Over-representation analysis (ORA) is one of the commonest pathway analysis approaches used for the functional interpretation of metabolomics datasets. Despite the widespread use of ORA in metabolomics, the community lacks guidelines detailing its best-practice use. Many factors have a pronounced impact on the results, but to date their effects have received little systematic attention. Using five publicly available datasets, we demonstrated that changes in parameters such as the background set, differential metabolite selection methods, and pathway database used can result in profoundly different ORA results. The use of a non-assay-specific background set, for example, resulted in large numbers of false-positive pathways. Pathway database choice, evaluated using three of the most popular metabolic pathway databases (KEGG, Reactome, and BioCyc), led to vastly different results in both the number and function of significantly enriched pathways. Factors that are specific to metabolomics data, such as the reliability of compound identification and the chemical bias of different analytical platforms also impacted ORA results. Simulated metabolite misidentification rates as low as 4% resulted in both gain of false-positive pathways and loss of truly significant pathways across all datasets. Our results have several practical implications for ORA users, as well as those using alternative pathway analysis methods. We offer a set of recommendations for the use of ORA in metabolomics, alongside a set of minimal reporting guidelines, as a first step towards the standardisation of pathway analysis in metabolomics.

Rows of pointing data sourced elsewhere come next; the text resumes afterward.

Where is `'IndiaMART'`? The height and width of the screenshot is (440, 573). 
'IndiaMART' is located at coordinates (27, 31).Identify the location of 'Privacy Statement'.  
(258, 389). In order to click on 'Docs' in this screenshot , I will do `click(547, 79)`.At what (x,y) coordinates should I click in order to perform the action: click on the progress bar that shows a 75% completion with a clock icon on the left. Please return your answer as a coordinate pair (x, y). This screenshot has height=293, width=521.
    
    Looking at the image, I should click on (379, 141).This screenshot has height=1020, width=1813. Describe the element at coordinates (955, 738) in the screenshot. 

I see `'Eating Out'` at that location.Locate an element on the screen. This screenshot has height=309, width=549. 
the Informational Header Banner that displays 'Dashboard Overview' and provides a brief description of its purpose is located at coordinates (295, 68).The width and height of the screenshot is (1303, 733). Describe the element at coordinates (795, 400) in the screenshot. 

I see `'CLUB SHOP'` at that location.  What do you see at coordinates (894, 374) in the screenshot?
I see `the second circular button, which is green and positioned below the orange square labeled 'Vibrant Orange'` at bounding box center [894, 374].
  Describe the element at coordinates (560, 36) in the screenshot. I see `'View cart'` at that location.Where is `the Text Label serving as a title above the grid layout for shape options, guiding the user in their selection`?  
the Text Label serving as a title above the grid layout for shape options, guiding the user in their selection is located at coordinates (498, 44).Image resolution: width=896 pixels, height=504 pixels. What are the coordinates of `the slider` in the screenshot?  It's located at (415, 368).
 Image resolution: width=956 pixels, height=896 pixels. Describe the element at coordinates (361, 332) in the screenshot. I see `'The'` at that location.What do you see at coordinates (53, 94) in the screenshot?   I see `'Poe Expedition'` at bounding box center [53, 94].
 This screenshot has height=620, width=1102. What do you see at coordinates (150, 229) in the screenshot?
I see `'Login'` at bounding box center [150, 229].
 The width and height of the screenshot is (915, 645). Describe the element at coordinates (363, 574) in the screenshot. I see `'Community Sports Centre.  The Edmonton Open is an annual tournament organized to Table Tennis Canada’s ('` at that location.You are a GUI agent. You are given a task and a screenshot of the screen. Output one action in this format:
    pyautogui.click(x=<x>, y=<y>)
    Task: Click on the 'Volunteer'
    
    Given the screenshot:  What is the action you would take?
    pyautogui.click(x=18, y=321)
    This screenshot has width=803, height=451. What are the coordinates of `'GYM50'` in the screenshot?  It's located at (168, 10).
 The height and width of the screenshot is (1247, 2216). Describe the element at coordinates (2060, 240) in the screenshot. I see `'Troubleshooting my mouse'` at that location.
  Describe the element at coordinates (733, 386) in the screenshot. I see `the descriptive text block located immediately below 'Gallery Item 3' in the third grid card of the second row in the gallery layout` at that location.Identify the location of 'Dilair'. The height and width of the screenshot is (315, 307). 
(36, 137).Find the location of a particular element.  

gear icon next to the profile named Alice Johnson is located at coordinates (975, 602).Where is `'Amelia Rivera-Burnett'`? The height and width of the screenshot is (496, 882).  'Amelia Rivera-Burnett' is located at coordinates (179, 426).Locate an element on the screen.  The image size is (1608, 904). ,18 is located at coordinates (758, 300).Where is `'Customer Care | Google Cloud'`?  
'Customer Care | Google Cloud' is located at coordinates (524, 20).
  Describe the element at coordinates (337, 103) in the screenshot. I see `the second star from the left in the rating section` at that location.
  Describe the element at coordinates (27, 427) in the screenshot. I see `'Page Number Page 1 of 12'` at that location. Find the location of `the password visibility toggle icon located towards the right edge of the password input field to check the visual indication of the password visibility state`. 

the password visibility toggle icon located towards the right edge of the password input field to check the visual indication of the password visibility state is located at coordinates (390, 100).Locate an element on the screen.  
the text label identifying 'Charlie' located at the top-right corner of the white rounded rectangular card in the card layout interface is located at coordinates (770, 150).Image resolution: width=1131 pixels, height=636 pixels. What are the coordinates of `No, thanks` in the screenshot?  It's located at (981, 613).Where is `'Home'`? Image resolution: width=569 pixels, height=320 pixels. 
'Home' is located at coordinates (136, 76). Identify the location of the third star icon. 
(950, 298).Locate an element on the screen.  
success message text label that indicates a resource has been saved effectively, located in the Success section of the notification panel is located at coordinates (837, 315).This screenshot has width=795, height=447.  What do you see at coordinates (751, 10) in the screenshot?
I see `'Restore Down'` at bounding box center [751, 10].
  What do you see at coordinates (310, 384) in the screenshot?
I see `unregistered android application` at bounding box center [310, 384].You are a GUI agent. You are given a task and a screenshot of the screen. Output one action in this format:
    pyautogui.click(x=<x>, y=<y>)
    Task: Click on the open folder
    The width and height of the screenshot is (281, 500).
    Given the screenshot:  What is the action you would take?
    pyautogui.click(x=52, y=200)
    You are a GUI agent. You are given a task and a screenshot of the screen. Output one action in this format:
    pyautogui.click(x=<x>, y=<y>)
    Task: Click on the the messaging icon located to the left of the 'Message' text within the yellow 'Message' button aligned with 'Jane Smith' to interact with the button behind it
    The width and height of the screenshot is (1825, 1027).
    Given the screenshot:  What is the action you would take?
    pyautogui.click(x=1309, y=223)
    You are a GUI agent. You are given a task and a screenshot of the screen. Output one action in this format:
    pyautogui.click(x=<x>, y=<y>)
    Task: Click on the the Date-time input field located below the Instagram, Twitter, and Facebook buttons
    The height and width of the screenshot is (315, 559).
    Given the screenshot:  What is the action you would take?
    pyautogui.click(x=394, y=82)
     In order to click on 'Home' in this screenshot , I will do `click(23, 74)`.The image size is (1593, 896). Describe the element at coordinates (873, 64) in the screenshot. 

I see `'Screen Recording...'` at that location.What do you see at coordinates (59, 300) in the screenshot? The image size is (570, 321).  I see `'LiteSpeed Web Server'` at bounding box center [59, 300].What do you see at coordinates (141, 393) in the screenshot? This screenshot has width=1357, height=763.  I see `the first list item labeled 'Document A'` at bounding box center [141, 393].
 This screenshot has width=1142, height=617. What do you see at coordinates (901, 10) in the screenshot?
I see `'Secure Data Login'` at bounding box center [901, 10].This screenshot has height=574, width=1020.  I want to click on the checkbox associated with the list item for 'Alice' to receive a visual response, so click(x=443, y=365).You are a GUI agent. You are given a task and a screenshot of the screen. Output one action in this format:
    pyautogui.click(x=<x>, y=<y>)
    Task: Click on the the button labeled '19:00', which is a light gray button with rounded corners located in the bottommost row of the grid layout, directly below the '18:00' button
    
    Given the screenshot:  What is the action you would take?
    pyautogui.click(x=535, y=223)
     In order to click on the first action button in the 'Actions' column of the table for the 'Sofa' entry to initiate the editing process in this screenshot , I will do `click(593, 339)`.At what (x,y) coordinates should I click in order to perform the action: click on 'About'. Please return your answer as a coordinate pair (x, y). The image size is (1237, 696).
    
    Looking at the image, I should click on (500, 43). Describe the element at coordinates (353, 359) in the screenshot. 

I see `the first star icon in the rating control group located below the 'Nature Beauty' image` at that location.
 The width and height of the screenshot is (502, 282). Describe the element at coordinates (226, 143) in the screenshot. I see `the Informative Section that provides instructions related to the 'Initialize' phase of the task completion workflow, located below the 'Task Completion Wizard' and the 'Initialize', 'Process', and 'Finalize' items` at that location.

过度代表分析(ORA)是用于代谢组学数据集功能解释的最常用途径分析方法之一。尽管 ORA 在代谢组学中被广泛使用,但该领域缺乏详细说明最佳实践使用方法的指南。许多因素对结果有显著影响,但迄今为止,它们的影响尚未得到系统关注。使用五个公开可用的数据集,我们证明了参数(如背景集、差异代谢物选择方法和使用的途径数据库)的变化会导致 ORA 结果发生深刻变化。例如,使用非特定于测定的背景集,会导致大量错误的阳性途径。使用三种最受欢迎的代谢途径数据库(KEGG、Reactome 和 BioCyc)评估途径数据库选择,导致显著富集途径的数量和功能都有很大差异。代谢组学数据特有的因素,如化合物鉴定的可靠性和不同分析平台的化学偏倚,也会影响 ORA 结果。即使化合物错误识别率低至 4%,也会导致所有数据集的假阳性途径增加和真正显著途径丢失。我们的结果对 ORA 用户以及使用替代途径分析方法的用户具有实际意义。我们提供了一套在代谢组学中使用 ORA 的建议,并制定了一套最低报告指南,作为代谢组学中途径分析标准化的第一步。